Three additional questions arise using MCE by i.v. bolus application with PDHI in pts with acute chest pain at rest: 1. how can the contrast findings physiologically and methodologically can be explained?, 2. is MCE using PDHI practicable and feasible? and 3. can we get important additional information on top of a conventional echocardiogram?

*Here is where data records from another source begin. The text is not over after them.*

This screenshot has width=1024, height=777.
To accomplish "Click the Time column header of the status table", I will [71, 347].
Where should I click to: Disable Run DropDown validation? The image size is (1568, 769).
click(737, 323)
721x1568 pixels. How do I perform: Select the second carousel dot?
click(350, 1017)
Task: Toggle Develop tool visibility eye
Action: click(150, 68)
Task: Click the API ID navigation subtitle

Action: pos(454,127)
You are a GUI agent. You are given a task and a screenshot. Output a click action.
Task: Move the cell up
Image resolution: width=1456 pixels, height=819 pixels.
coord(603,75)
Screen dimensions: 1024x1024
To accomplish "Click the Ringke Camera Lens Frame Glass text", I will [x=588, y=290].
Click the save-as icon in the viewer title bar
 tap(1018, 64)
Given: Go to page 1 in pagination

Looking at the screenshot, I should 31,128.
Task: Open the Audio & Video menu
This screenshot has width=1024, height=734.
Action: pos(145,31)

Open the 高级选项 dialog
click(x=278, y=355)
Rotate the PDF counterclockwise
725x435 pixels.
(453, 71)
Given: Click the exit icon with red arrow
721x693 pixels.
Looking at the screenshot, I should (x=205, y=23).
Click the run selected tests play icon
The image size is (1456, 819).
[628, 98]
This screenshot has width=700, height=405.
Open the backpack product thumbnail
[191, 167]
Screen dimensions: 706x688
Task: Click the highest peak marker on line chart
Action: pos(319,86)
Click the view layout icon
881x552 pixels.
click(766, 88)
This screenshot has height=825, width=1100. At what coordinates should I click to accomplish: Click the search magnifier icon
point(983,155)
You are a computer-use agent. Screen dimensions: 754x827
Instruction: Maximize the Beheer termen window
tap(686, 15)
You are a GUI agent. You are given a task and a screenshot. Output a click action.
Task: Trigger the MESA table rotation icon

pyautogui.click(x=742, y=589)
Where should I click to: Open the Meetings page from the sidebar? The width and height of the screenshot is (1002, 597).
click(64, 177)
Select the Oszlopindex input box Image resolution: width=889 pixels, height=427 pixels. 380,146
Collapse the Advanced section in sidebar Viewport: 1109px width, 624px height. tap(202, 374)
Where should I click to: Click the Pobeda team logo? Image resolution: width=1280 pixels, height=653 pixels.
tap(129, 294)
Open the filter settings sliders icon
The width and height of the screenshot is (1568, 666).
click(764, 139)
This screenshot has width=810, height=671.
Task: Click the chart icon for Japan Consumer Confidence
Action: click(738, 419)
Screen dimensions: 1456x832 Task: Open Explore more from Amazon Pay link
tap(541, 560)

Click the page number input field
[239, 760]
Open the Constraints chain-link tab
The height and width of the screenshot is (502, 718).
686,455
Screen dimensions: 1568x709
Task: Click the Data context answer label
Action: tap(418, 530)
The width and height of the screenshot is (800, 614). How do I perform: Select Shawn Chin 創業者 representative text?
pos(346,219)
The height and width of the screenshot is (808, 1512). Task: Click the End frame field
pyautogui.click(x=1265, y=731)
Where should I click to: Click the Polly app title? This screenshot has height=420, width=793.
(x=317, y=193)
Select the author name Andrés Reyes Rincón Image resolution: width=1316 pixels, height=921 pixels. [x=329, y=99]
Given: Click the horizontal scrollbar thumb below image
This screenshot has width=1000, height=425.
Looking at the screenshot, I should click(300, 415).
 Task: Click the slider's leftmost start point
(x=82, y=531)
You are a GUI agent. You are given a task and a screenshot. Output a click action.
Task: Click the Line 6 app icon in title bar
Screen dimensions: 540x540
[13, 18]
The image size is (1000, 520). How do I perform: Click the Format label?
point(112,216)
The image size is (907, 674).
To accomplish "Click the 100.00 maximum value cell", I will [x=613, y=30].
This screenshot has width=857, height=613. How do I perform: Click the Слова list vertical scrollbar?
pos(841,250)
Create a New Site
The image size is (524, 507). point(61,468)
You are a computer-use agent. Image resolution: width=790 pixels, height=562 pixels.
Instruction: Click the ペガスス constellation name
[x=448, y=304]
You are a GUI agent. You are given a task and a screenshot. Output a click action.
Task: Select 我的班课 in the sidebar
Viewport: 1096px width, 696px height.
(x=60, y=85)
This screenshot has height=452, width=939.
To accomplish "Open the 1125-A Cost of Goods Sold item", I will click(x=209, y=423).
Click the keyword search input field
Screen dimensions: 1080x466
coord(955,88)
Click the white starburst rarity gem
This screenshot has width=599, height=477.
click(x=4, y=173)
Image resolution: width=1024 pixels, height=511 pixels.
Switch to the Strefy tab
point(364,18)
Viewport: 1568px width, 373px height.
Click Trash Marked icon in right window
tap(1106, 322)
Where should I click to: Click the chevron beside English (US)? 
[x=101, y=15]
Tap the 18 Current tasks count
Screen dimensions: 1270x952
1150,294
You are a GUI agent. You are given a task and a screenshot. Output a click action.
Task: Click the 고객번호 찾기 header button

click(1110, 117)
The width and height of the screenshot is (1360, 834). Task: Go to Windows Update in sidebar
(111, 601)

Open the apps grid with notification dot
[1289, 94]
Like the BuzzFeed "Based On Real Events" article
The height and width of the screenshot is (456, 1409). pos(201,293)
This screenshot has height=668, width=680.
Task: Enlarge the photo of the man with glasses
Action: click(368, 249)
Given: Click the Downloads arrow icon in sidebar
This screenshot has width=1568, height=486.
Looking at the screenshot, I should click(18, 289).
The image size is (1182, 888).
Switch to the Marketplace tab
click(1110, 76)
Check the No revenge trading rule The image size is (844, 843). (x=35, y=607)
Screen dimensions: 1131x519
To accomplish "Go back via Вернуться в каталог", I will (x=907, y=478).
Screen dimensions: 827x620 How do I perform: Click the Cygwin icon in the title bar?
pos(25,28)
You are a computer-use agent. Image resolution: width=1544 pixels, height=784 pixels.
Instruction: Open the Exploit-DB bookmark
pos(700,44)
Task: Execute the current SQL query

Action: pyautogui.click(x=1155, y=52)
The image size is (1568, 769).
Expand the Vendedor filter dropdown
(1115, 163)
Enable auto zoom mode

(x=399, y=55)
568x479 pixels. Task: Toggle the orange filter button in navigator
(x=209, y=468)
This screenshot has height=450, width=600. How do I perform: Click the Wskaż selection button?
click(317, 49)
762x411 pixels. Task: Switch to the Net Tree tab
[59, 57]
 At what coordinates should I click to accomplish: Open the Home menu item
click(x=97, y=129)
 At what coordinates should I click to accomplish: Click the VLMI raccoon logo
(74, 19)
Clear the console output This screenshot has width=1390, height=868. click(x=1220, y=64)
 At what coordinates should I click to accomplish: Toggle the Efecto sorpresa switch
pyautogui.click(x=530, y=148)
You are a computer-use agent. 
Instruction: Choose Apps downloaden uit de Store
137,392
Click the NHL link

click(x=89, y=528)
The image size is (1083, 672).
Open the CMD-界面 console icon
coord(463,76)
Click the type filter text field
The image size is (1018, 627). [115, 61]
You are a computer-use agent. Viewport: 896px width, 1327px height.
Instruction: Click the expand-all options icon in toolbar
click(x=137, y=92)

The differences in the DI versus time plots between normal and ischemic myocardial regions may probably less due to the contrast ‘kinetics’. The plots represent the bolus and subsequent spreading as it passes to the systemic circulation. Using PDHI with short trigger intervals, the DI differences reflect differences in the rate of replenishment and blood volume. The different replenishment and blood volume in normal, ischemic as well as infarcted tissue generates the differences of the DI versus time plots. As illustrated in the scheme (see Fig. 1) the DI versus time plot in hypoperfused septal territories significantly differ from normal perfused areas: compared to normally perfused areas the DI maximum in hypoperfused myocardium is reduced, and the slope of DI wash-out in hypoperfused myocardium is decelerated. The reason contrast defects appear earlier during the ‘wash-out’ is that the concentration of microbubbles in the hypoperfused areas get below the saturation threshold of the ultrasound system sooner than in the normally perfused regions.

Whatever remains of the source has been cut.